Shillong: Production has been hit in thousands of brick kilns in Bangladesh that are dependent on coal from Meghalaya following an interim ban on the primitive rat-hole mining practice in the northeastern state, a Bangladeshi official said here Monday.
"If coal export does not resume, many brick kilns would be closed. We have requested the Indian authorities to allow import of coal from Meghalaya," A.B.M. Azad, district magistrate of Bangladesh`s Kurigram, told journalists on the sidelines of the first-of-its kind district magistrate-level meet between India and Bangladesh.
"Almost 60 percent of coal production in thousands of brick kilns that are dependent on coal from Meghalaya has been hit. Therefore, we have requested the Indian authorities to allow import of coal from Meghalaya," he said.
Azad said the issue was also discussed at the meeting to find out ways to ensure that coal export from Meghalaya resumes so that these brick kilns could maintain their normal production.

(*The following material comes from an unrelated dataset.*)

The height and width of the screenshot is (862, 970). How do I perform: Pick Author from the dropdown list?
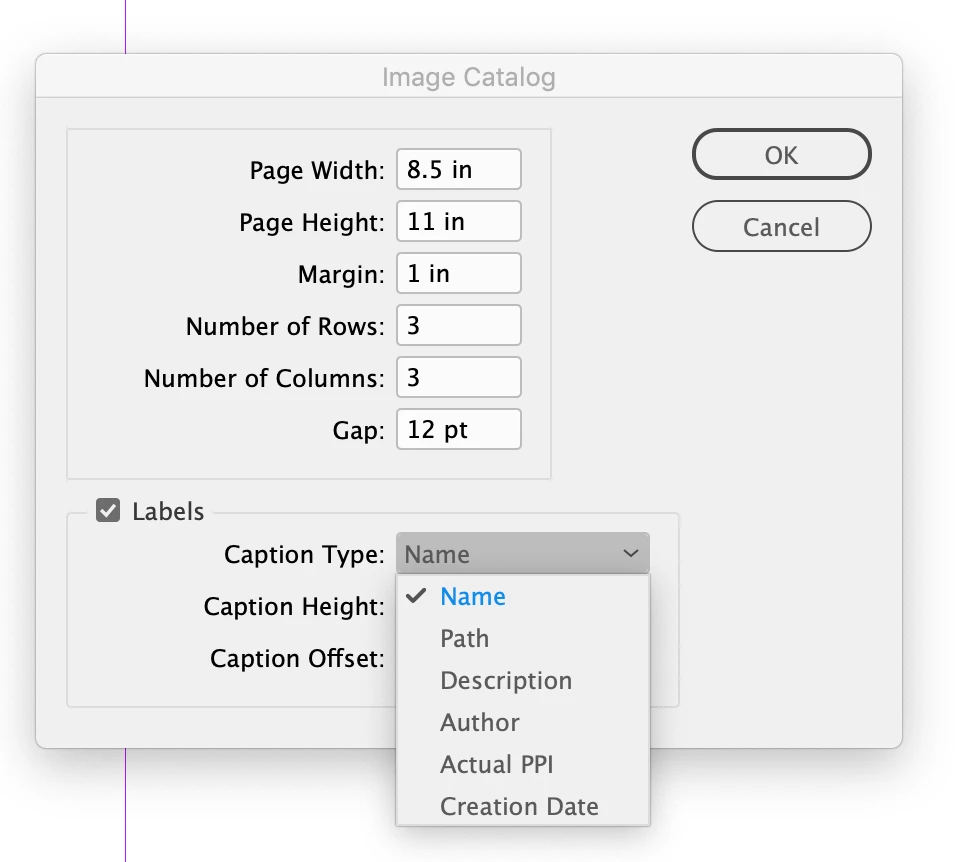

Meghalaya exports tonnes of coal to Bangladesh via its 11 land custom stations.
The National Green Tribunal (NGT) had imposed an interim ban on rat-hole mining, but allowed transportation of extracted coal from Sep 1, 2014.
The April 17 ban came after the All Dimasa Students` Union and the Dima Hasao District Committee filed an application before the tribunal alleging that the water in the Kopili river was turning acidic due to coal mining in the Jaintia Hills.
Mining in Meghalaya is controlled by the indigenous people who own the land. Coal is extracted by a primitive surface mining method called "rat-hole" mining that entails clearing ground vegetation and digging pits. Workers and children go into these holes to extract coal using tools such as pickaxes, shovels and buckets.